A Healthy Dose of Realism
Kristin Duquaine, MHA, MSN, RN, CDE, director of community health and wellness at Florida Hospital for Children, Orlando, started her learning journey after she was diagnosed with type 1 diabetes when she was 13 years old.
"I understand the degree of commitment and amount of effort it takes to establish and maintain good habits over the years," she said. "When you are truly managing your diabetes, you're constantly aware of the food you put in your mouth, the amount of sleep you get, your physical activity throughout the day and stress levels that affect your blood glucose. Because I know exactly where the challenges are and where people get hung up, I can provide effective coaching and teaching."
Duquaine shared some practical advice for nursing colleagues. "You have to have a healthy dose of realism when you talk with patients about chronic disease and lifestyle management," she said. "They can get tired of healthcare professionals who preach to them with a constant list of rules. Instead, frame the dialogue with real-life scenarios and applications as much as possible. Identify sequential steps for change and then encourage them to take one step at a time."
Acknowledge that mistakes will happen and no one is perfect, said Duquaine. "The all-or-nothing theory is just not true when it comes to diabetes management," she said. "Any effort we make toward positive changes is a good thing. Get away from labels like 'bad' versus 'good,' and be very real when you discuss lifestyle choices. When I'm talking with patients and their parents, I bring up mistakes I made growing up. It's a great educational message: here's a diabetes educator who wasn't perfect; so if I make a mistake, I can still move forward toward a better lifestyle."

DATASET CONTENT:
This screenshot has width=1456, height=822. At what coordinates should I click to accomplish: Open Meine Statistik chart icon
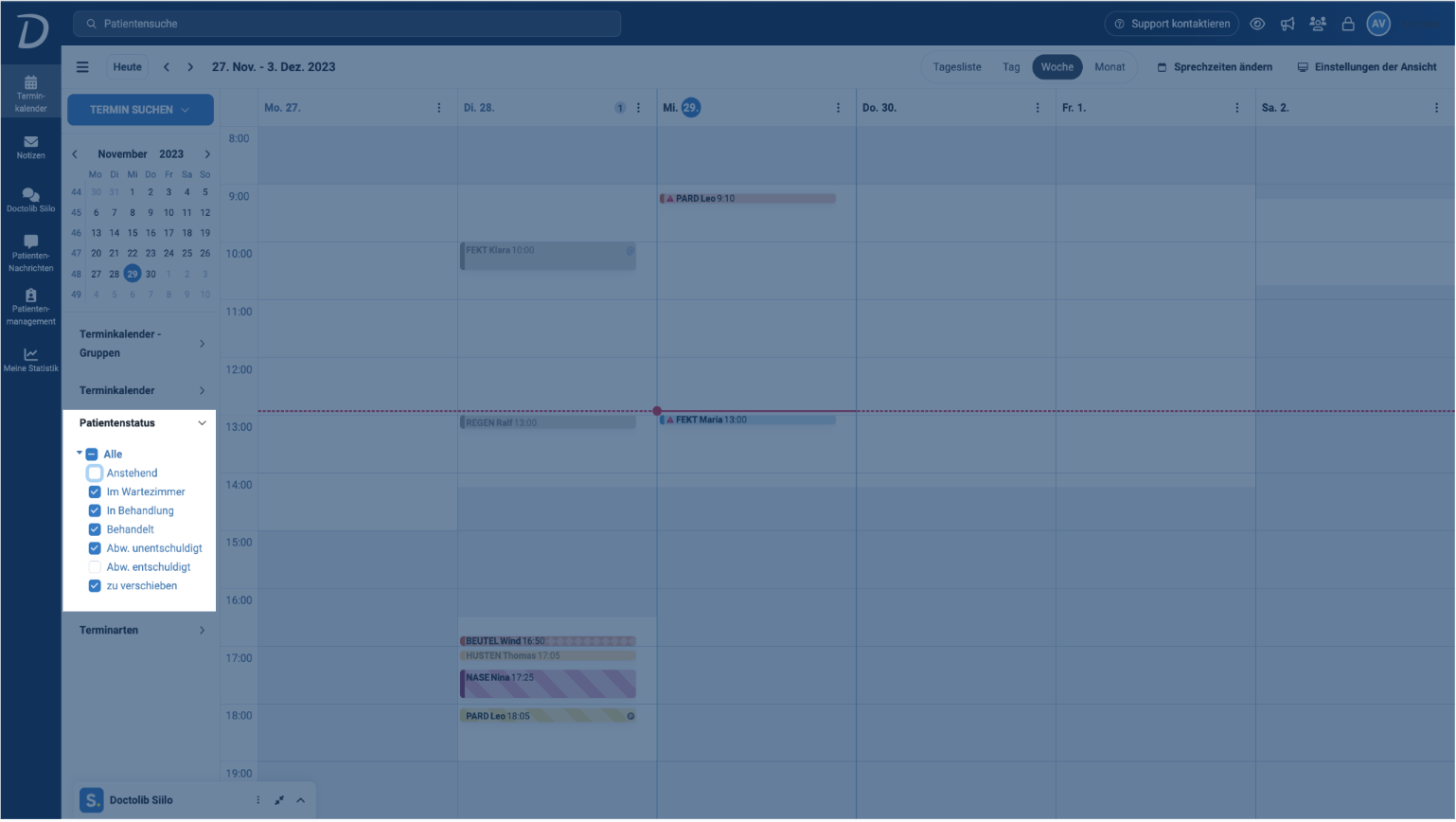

REQUIRED TASKS:
1 – Decide whether each statement agrees with the diabetes article about Kristin Duquaine. Answer yes or no for each, and quote the words of the article that settle it.
(a) Duquaine was diagnosed with type 1 diabetes at age 13.
(b) Duquaine advises nurses to give patients a constant list of rules.
(c) Duquaine tells patients and their parents about mistakes she made growing up.
2 – Write the next part of the diabetes article about Kristin Duquaine, picking up after its last sentence.

RESULTS OF THE EXERCISE:
1 –
(a) Yes: "she was diagnosed with type 1 diabetes when she was 13 years old."
(b) No: "They can get tired of healthcare professionals who preach to them with a constant list of rules."
(c) Yes: "When I'm talking with patients and their parents, I bring up mistakes I made growing up."

2 –
The Journey Back to You
Cathy C. Akers, MSN, RN, bariatric coordinator at the Bariatric Care Center of Providence Hospital, Washington, DC, learned an important lesson when she had bariatric surgery 5 years ago. "Weight loss is a journey back to you," she explained. "It's an opportunity to revisit the best person you can possibly be. I'm 50 years old and can appreciate how people can look at their lives in a new and extraordinary way."
Akers shares a pragmatic perspective based on the lifestyle changes she made and sustained to manage her weight. "It's all about redefining your relationship with yourself and understanding this is a behavior change that takes place over time and not overnight," she said. "People who aren't willing to enter into conversations about weightloss typically have put their husbands, kids, parents, jobs and other responsibilities ahead of themselves. They've put their own health on the back burner for so long, and it can be very difficult to help them understand they have to put themselves first some of the time. We give them permission to be a little more selfish and self-focused.
"I'm not interested in weightloss for cosmetic purposes, helping people find their inner Beyonce," Akers emphasized. "I'm committed to helping people own and accept healthy changes in their lifestyles from this point forward. A goal is not a destination on a scale - if I reach 110 pounds, what do I do when I get there? The goals we support are behavioral ones that they can maintain over time. I want them to be able to walk past that long table of doughnuts and pastries, pick an apple from the bowl and enjoy it because it makes them feel good."
When she counsels bariatric patients, Akers helps them establish realistic expectations. "You never forget how good a doughnut tastes, but you do feel good about choosing that apple," she noted. "We replace unhealthy behaviors with ones that produce a good energy. What are you going to do for yourself each day, instead of to yourself each day?"
Sandy Keefe is a frequent contributor to ADVANCE.